Excerpts from Heka Treep's message of Mon Jan 23 15:11:51 -0500 2012:
> --------------------------------------------------------------------------------
> import Control.Monad.STM
> import Control.Concurrent
> import Control.Concurrent.STM.TChan
> 
> spawn f = do
>   mbox <- newTChanIO
>   forkIO $ f mbox
>   return mbox
> 
> (!) = writeTChan
> 
> actor mbox = do
>   empty <- atomically $ isEmptyTChan mbox
>   if empty
>     then actor mbox
>     else do
>       val <- atomically $ readTChan mbox

Uh, don't you want to combine isEmptyChan and readTChan into
one single atomic action?

>       putStrLn val
>       actor mbox
> 
> test = do
>   mbox <- spawn actor
>   atomically $ mbox ! "1"
>   atomically $ mbox ! "2"
>   atomically $ mbox ! "3"
> 
> -- > test
> -- 1
> -- 2
> -- 3
> --------------------------------------------------------------------------------
> 
> But there are several problems:
> 
> * The @actor@ function is busy checking the channel all the time.

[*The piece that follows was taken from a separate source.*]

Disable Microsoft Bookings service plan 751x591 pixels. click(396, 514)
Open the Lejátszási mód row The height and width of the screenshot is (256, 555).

GHC's runtime system is clever. It will block appropriately.

> * Caller and callee need to perform synchronizations (for the @Chan@)
> or atomically transactions (for the @TChan@).

The synchronization for Chan is very cheap, and you would have needed
to synchronize anyway in Erlang (Erlang message queues are not lock free!)